An adult whooping crane raised under a federal "foster nest" experiment has died in an apparent collision with power lines.
The rare bird was found dead last Sunday on private land eight miles east of Monte Vista in the San Luis Valley of southern Colorado, said Rick Schnaderbeck, assistant manager of the Monte Vista National Wildlife Refuge.It was believed to be a 15-year-old female reared under the foster-nest program that ran from 1975 to 1989, Schnaderbeck said.
The dead bird was one of two foster-nest whoopers that wintered at Bosque del Apache National Wildlife Refuge south of Socorro, N.M., U.S. Fish and Wildlife Service spokesman Hans Stuart said Friday. A third foster-nest whooper that wintered near Bernardo, N.M., north of the Bosque, is in the San Luis Valley as well, he said.
Two juvenile whooping cranes also remain in the San Luis Valley. The juveniles are from another experiment, in which a researcher in an ultralight plane led whoopers south from Idaho to New Mexico last fall.
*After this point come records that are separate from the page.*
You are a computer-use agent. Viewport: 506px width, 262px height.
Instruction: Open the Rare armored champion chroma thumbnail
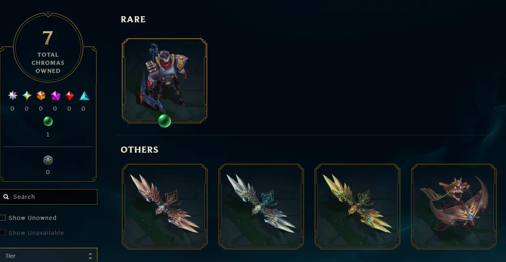pos(165,81)
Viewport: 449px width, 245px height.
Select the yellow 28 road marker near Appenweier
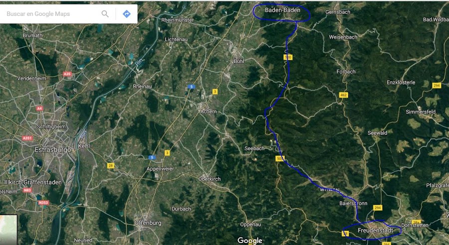point(111,165)
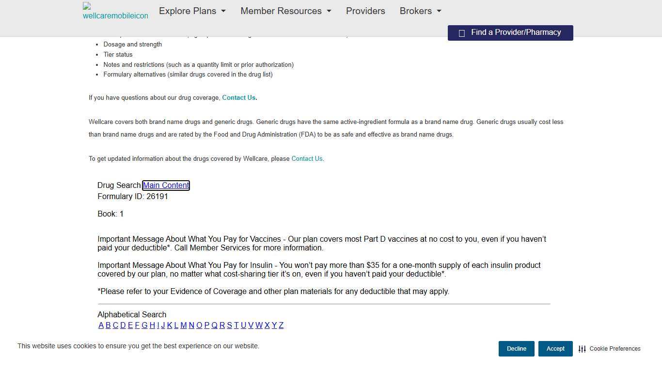Accept the website cookies
This screenshot has height=372, width=662.
(555, 349)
The juvenile whoopers migrated north last month without human intervention for their stopover in Colorado. The stopover typically lasts about a month. The whoopers are expected to return to Idaho soon.
Researchers for years have tried to get endangered whooping cranes to migrate to new habitats to help establish a second migratory flock. The only existing migratory flock of whooping cranes winters at Aransas National Wildlife Refuge on the Texas gulf coast and summers in Canada.